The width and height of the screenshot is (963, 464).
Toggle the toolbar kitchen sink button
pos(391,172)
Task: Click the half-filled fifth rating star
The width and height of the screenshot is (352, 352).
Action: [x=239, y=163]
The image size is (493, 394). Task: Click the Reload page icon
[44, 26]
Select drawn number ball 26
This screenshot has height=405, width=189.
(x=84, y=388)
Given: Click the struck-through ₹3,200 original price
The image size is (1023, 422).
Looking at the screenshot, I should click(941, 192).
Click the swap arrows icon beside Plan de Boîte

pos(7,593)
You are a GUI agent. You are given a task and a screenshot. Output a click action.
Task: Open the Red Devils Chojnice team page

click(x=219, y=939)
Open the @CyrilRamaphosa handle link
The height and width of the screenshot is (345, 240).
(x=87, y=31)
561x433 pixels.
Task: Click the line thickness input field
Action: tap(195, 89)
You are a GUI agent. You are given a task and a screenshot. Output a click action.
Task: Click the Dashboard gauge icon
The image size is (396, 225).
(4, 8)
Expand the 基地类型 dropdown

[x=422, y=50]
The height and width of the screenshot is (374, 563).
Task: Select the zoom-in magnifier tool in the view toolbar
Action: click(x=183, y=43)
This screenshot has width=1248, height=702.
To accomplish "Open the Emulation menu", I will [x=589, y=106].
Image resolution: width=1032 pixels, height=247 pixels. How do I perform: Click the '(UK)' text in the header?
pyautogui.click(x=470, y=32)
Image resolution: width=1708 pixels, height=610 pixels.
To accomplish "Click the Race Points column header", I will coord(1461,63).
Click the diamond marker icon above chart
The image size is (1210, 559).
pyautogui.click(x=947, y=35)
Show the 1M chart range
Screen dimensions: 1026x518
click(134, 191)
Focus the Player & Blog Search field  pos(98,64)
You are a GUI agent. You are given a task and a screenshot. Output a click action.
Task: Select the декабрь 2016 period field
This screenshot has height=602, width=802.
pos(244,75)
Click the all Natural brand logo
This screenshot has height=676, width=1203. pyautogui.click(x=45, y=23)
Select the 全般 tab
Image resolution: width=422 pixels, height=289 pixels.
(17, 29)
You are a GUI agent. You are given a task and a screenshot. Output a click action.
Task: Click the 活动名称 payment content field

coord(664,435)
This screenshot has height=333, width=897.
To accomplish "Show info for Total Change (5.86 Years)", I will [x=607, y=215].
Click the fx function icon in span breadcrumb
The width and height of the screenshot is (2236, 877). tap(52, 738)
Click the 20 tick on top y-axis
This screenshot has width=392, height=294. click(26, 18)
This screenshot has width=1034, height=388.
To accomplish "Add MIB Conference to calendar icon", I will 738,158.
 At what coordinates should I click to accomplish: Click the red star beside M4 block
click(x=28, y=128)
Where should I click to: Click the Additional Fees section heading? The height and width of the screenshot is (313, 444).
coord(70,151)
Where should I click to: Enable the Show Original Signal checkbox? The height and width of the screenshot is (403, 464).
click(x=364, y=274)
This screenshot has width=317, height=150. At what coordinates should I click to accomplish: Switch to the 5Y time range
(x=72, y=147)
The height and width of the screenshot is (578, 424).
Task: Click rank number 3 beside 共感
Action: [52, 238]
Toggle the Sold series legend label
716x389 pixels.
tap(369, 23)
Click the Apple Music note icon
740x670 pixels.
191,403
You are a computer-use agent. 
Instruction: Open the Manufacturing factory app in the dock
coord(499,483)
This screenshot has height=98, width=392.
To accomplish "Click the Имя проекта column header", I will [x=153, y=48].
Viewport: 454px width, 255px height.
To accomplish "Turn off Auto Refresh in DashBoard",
^^^^^^^^
A single number is the reply: the count of lines in the entries above that have the word "column".

2